TASK TO COMPLETE:
Repeat the following data line for line, without altering anything.

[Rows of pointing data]
========================================================================

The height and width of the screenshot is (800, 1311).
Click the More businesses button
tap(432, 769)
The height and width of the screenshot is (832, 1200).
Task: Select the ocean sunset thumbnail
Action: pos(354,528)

========================================================================

TASK OUTPUT:
The height and width of the screenshot is (800, 1311).
Click the More businesses button
tap(432, 769)
The height and width of the screenshot is (832, 1200).
Task: Select the ocean sunset thumbnail
Action: pos(354,528)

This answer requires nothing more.